ObliviousCoalmine · 29/01/2024 20:45

I had HG 15 years ago. I wasn't 'allowed' anti-sickness medication unless I was in hospital on a drip (which I was a few times).

I was sick all day every day and was gifted a hiatus hernia, the loss of a tooth and at one point an eye full of burst blood vessels.

Mostly people called it 'morning sickness' and told me to try travel sickness wristbands.

I was sick in both an a&e dr and a traffic warden.

HG is 90% of the reason that I only have one child.

ObliviousCoalmine · 29/01/2024 20:48

Thudercatsrule · 29/01/2024 19:24

@mumset - trigger warning please

For what? It says it right in the title. If you don't want to know any further, don't open the thread.

RaccoonOnTheSofa · 29/01/2024 21:19

I had this and it was horrific but I did feel supported whilst I was pregnant. But the second I had the baby? Nothing. I begged for mental health support but they said unless I was going to hurt my child they couldn’t help me. I suffered for years, alone, and no one cared. I was made to push too early and too long in labour and I’ve got long term damage and again, no one cares. I’ll just have to live with the fact that I will be wetting myself for the rest of my life.

The way we treat women in this country is utterly disgusting. We think female health is a joke and it’s utterly horrific.

This story is awful, truly awful. We need to support women better. We treat them like shit.
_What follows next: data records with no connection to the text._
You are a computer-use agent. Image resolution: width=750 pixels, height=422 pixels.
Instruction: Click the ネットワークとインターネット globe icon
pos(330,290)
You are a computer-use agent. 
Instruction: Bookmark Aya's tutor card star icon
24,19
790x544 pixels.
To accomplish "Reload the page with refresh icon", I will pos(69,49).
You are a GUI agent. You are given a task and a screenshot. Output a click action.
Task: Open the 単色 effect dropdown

megletthesecond · 29/01/2024 21:20

I remember a nice NHS Direct call handler giving me a polite telling off as I was managing to keep down the odd ice cube and assumed that would be OK (I wasn't thinking right at that point). She sent me to the GP straight away.

Notateacheranymore · 29/01/2024 21:49

Ah, devastating

I am childfree by choice, and conditions like HG weren’t really a factor when I first started thinking about my future as an adult female but I sure as hell wouldn’t have been happy about your “common or garden” morning sickness.
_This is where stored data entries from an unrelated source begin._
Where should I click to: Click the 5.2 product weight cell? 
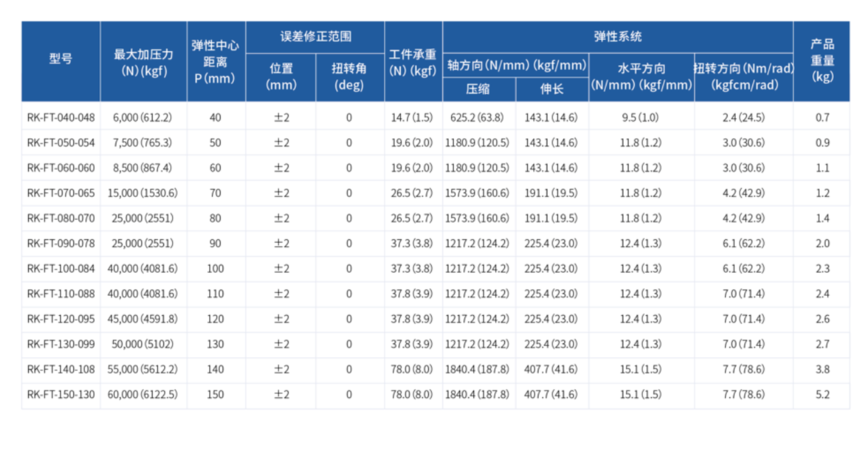(x=822, y=394)
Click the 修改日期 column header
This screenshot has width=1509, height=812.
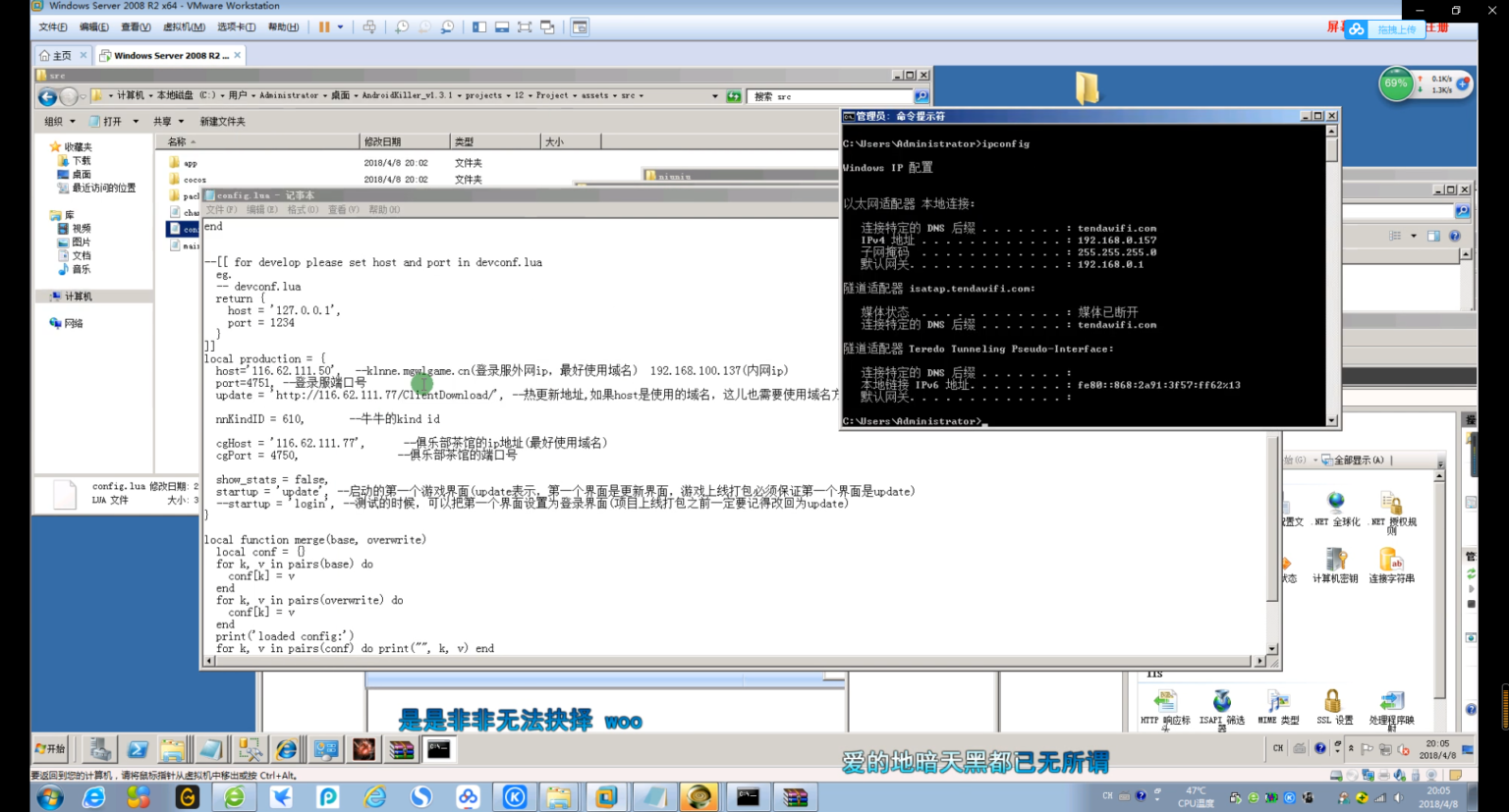click(x=383, y=142)
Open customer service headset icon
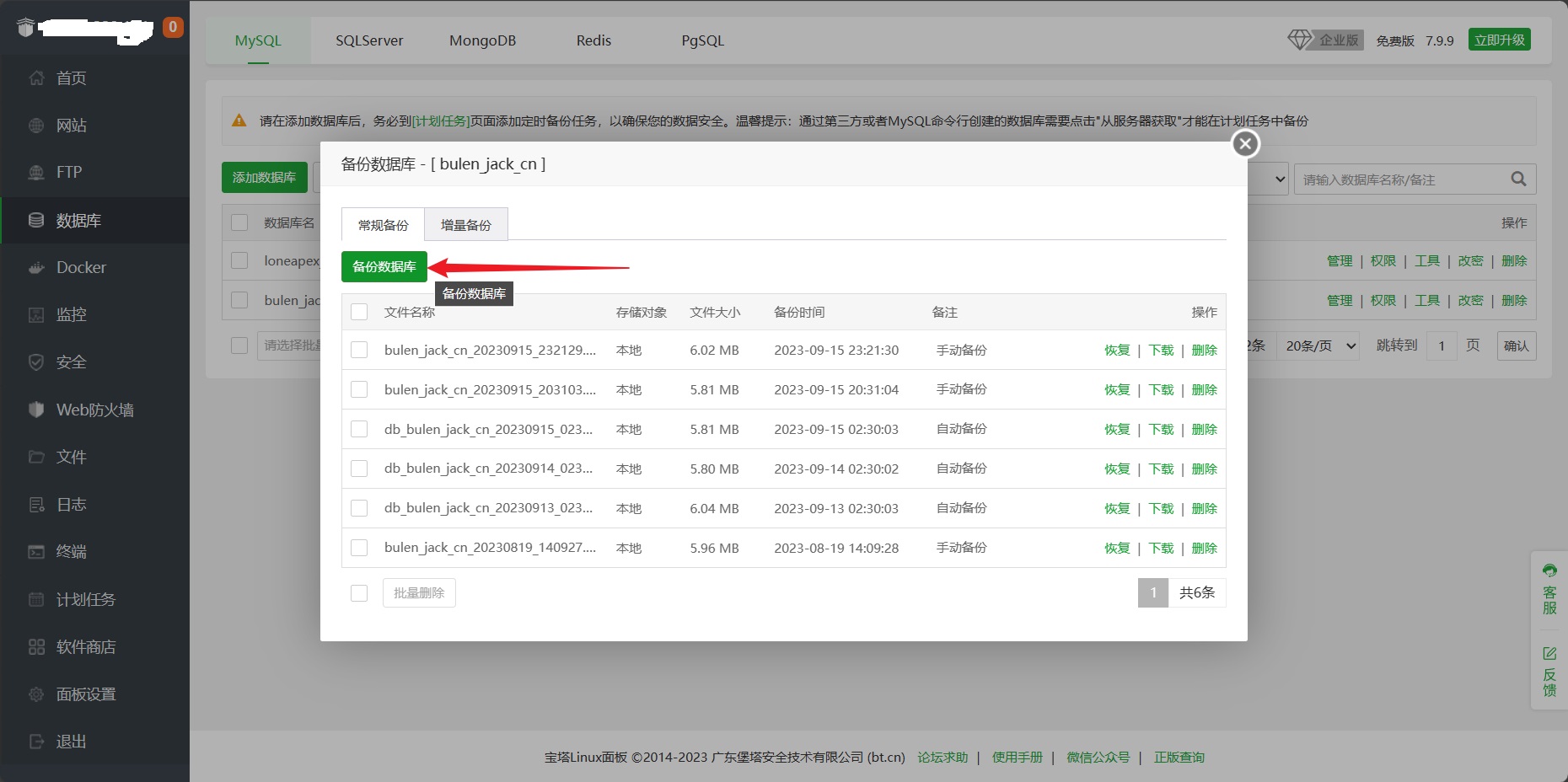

But I remember thinking that when there were all the stories about the Princess of Wales having HG, that the way it was treated might change. Oh, silly old bear, eh?!?!

I was diagnosed with PCOS when I was 18, and even though my symptoms haven’t been as severe as some people I know, the consultant said “Come back when you want to get pregnant, you’ll likely struggle to have kids.” And he walked away. No reference to the other issues with menstruation, moods, and the like. Even back then - in 1993/4, I was pretty shocked.

like a number of PP’s have said “If it was a male condition … …”

Iwant2beJessicaFletcher · 29/01/2024 21:49

I suffered from week 5 of pregnancy until I gave birth and actually weighed less at 9 months pregnant than I did before I got pregnant. I can completely understand why some women end their pregnancies as they cant continue suffering.

I was lucky in that my mental health didnt suffer - mainly as this was DC3 and I had severe morning sickness with the previous 2 so I knew i would suffer again (it was so much worse for DC3 than the others as I didnt get HG with them) but I was so desperate for another baby that I dedixced I would have to grit my teeth and I knew it would dissappear as son as i gave birth. DC1&2 were also a lot older so I didnt have to do any running around for them so was able to just do what I wanted when not at work.

I found no one understood how different HG is to morning sickness and dismissed my suffering constantly. It is a really misunderstood area of pregnancy and that needs to change.